**Exercise aim:** Reproduce the data verbatim, from the line containing "You are a computer-use agent. Viewport: 652px" through the line containing "pyautogui.click(x=434, y=401)", both included. Omit the pictures.
********************
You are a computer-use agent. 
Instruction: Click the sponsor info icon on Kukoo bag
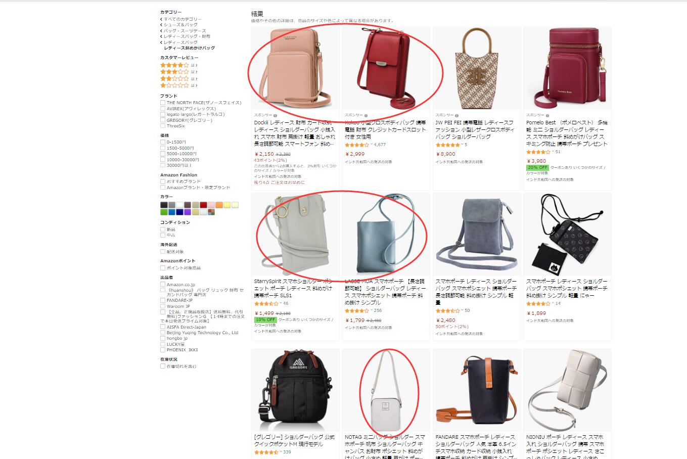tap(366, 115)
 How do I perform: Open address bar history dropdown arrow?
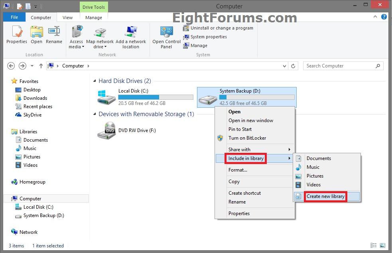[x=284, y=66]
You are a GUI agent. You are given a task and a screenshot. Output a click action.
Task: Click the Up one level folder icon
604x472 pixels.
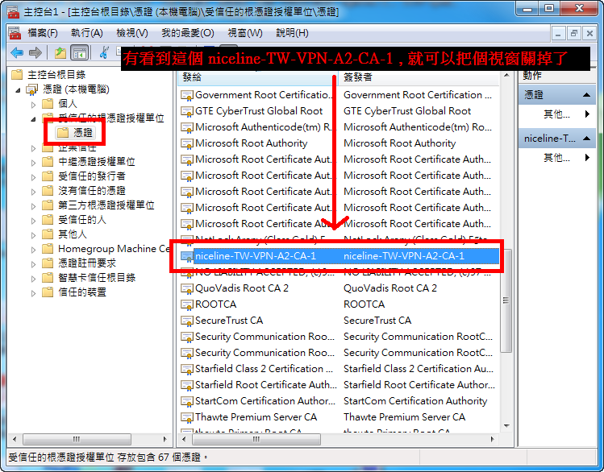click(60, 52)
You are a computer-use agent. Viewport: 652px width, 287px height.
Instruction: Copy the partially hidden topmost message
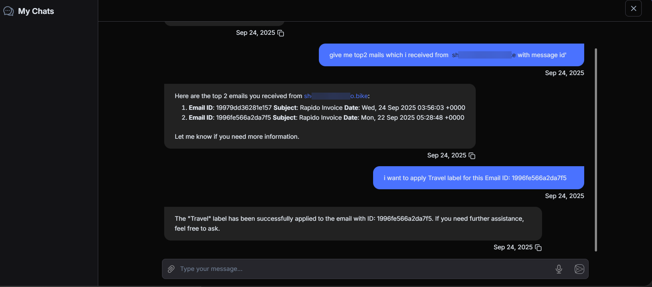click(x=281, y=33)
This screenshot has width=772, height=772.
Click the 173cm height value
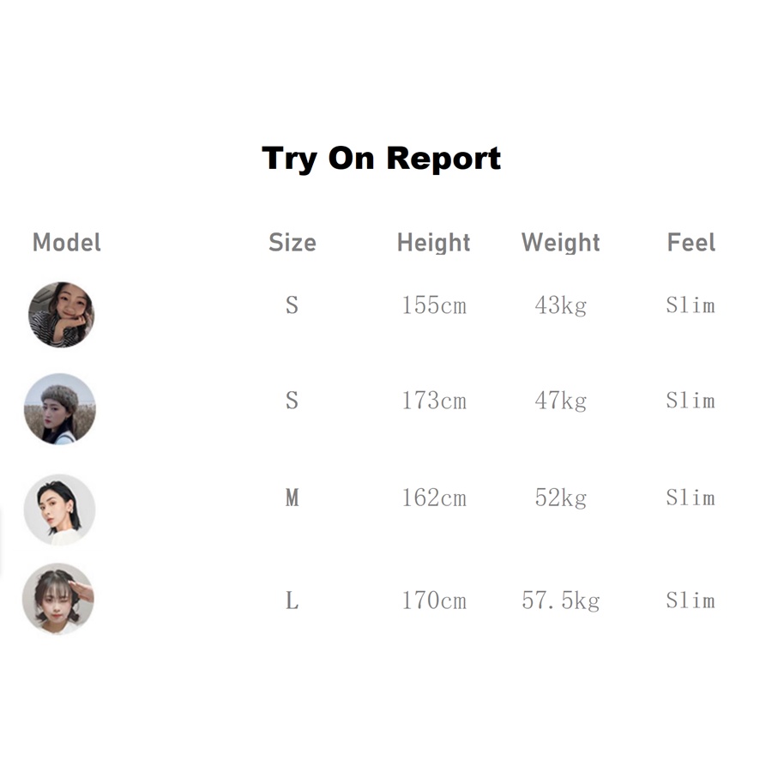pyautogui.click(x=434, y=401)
********************
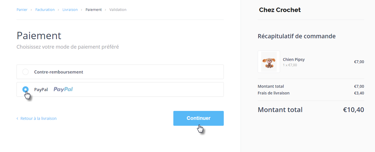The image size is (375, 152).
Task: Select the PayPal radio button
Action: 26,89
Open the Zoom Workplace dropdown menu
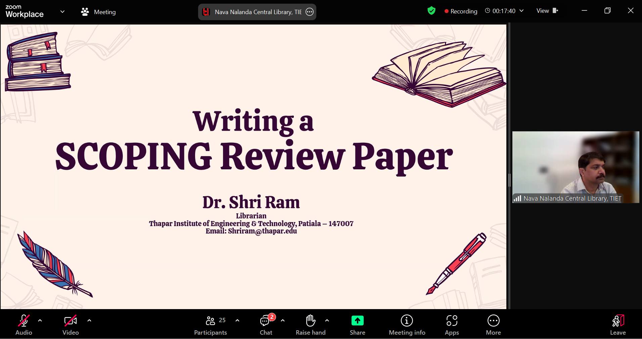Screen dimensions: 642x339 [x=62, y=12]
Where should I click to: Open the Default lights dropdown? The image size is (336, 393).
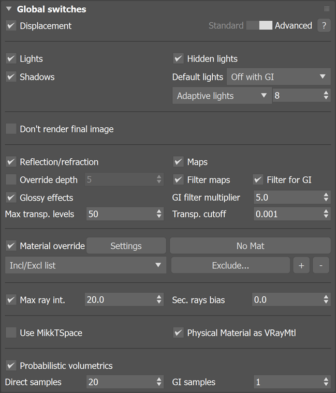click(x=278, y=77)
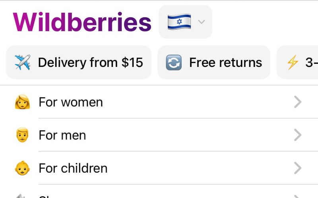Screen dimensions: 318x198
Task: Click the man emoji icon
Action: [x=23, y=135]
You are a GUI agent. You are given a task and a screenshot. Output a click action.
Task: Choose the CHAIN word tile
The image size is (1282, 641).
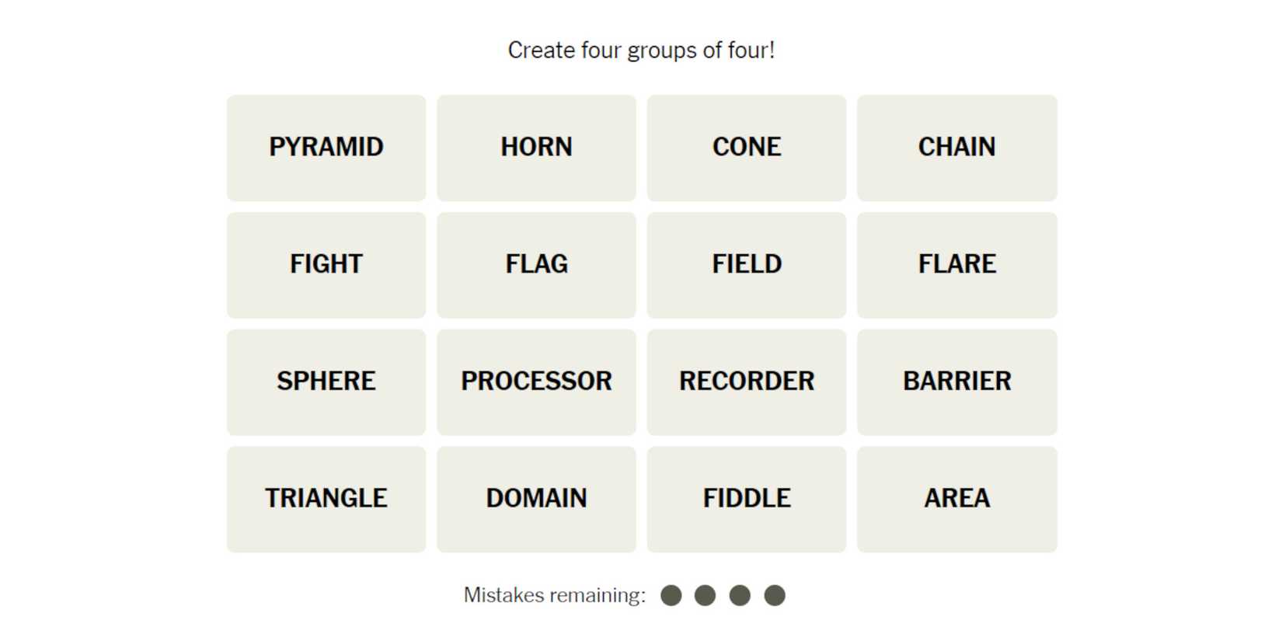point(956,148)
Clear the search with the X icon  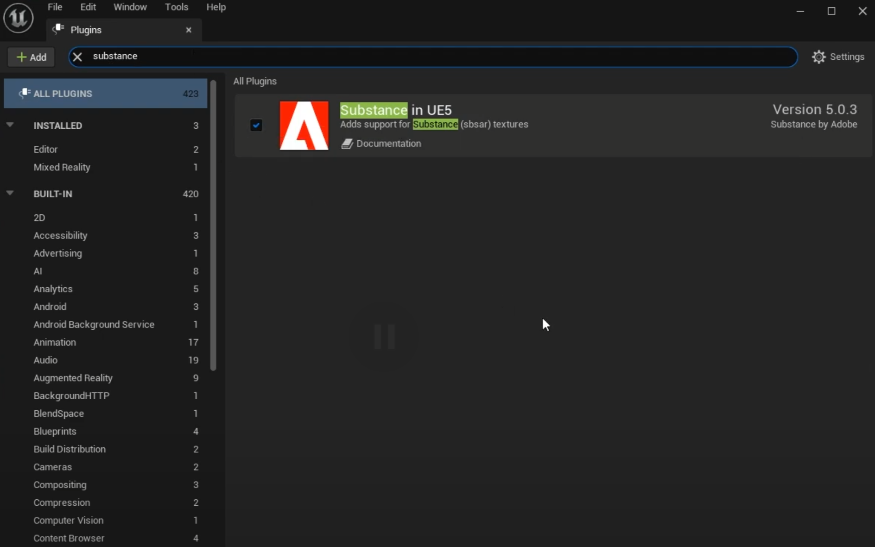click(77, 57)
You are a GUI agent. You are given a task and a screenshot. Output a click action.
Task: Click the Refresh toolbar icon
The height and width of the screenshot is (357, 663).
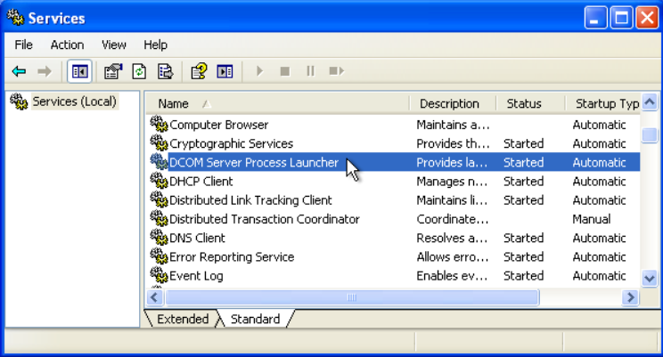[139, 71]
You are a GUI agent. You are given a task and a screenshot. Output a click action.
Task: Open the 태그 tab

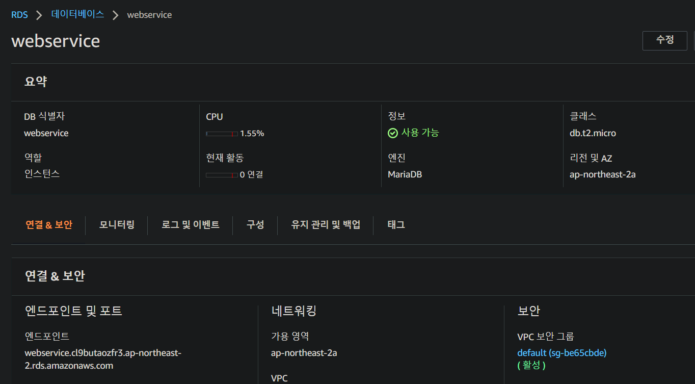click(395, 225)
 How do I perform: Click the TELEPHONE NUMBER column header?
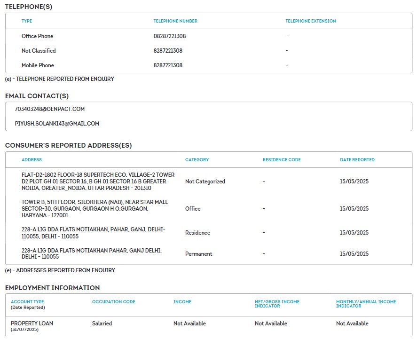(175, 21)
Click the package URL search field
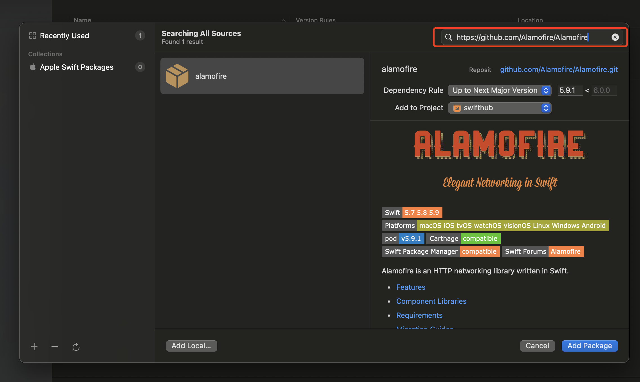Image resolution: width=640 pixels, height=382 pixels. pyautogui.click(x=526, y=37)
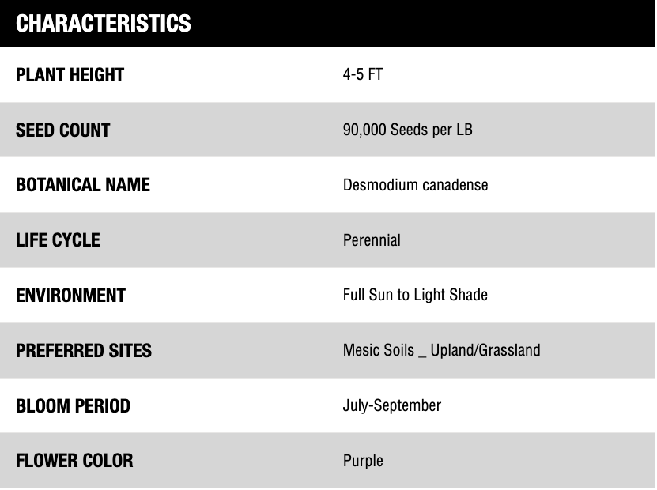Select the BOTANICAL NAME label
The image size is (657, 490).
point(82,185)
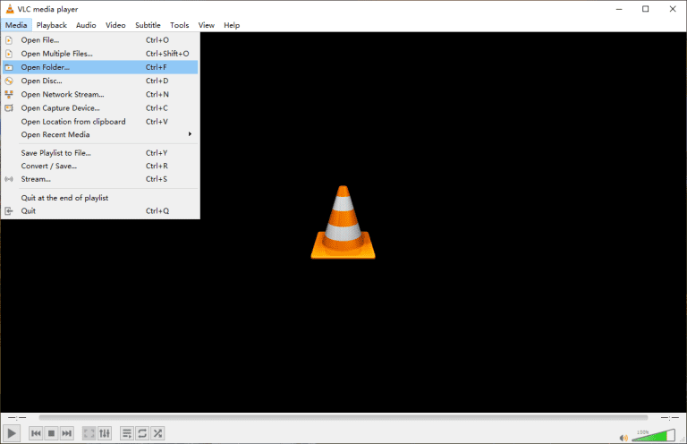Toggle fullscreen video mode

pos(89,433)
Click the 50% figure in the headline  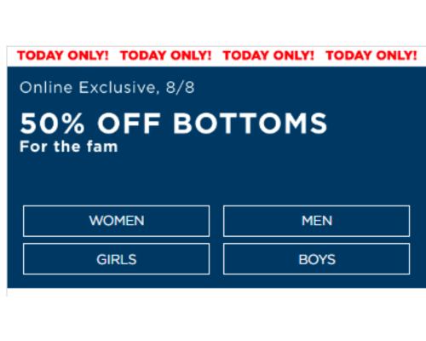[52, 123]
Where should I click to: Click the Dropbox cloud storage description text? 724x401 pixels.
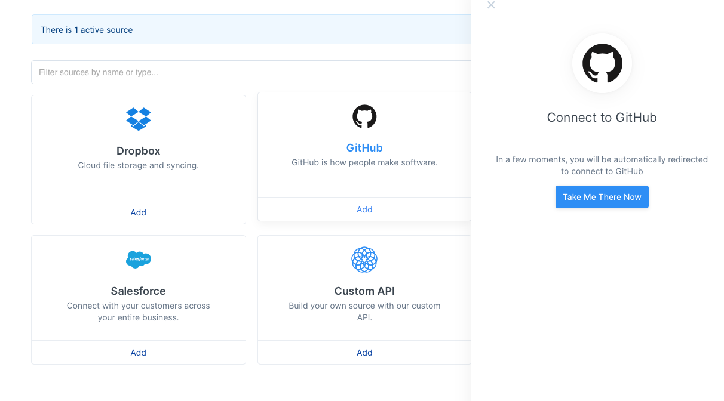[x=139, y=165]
********************
**Solved exercise:**
You are a computer-use agent. Viewport: 652px width, 287px height.
Instruction: Copy the partially hidden topmost message
click(x=281, y=33)
This screenshot has width=772, height=772.
Click the 173cm height value
pyautogui.click(x=434, y=401)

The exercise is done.